Is there any way to configure that via % run command imported functions from other notebooks are identified?
image

Any help is highly appreciated!

Hi,

Which kind of code are you using inside Databricks ? And which Sonar Scanner are you using to analyze that code ?

Thanks.

Mickaël

Hi,

we tried python Databricks notebooks and the python sonar scanner. The code smells worked pretty good.
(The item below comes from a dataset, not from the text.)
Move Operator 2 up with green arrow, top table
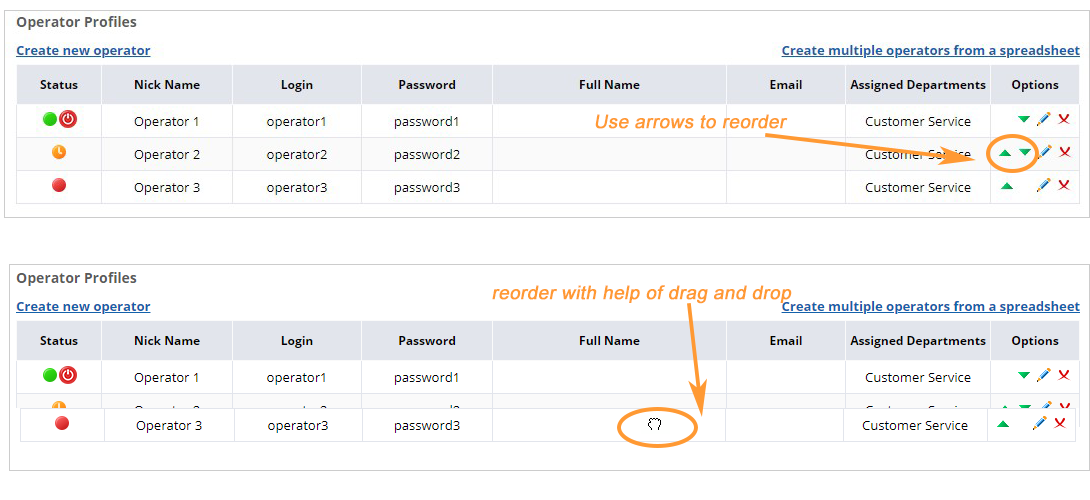The height and width of the screenshot is (500, 1090). (x=1005, y=152)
The problem appeared when a function_x was defined in notebook_A but used in notebook_B via %run notebook_a first in notebook_b. In this case using function_x lead to a bug in notebook_B saying it was not defined (although defined imported via notebook_a).

Thanks!

Thanks.

One of my colleague will take over this thread, knowing much more than me with the python analyzer. Stay around !

Mickaël

Hi @MareikeZinram,
Thank you for using our Python analyzer.
Currently we don’t have anything specific for Databricks notebooks.

In order to better investigate the problem you mentioned, it would be very helpful if you could share the python code you’re analyzing.

Hi @Andrea_Guarino ,

thanks for your answer! As only pictures are accepted, I can’t upload the entire notebooks here. But here is very small example:

notebook 1 is called helper and has two lines only defining the function print_one()
def print_one():
print(1)

notebook 2 is called main and has also two command lines:
%run ./helper

print_one()

%run ./helper caches all functions defined in the helper notebook. In databricks we can not use ‘from helper import print_one’

print_one() will show up as bug in sonarcloud saying the function is not defined.

Does that help? Again, many thanks!

@MareikeZinram Thank you for this example.

Just for additional context:
The %run command is one of databricks “magic commands”. Databricks’ documentation says that it is roughly equivalent to a python import statement.

Databricks magic commands are currently not supported by our python analyzer. I recommend to simply disable the corresponding rules from your Quality Profile.

Another solution would be to create a Databricks library, the documentation says that import works in this case.

Thanks @Nicolas_Harraudeau!

Yes, it is roughly equivalent to a python import statement. I guess will we try your first suggestion and will need to live with the fact that truly non-defined functions will not be detected by the automated code check.

Thanks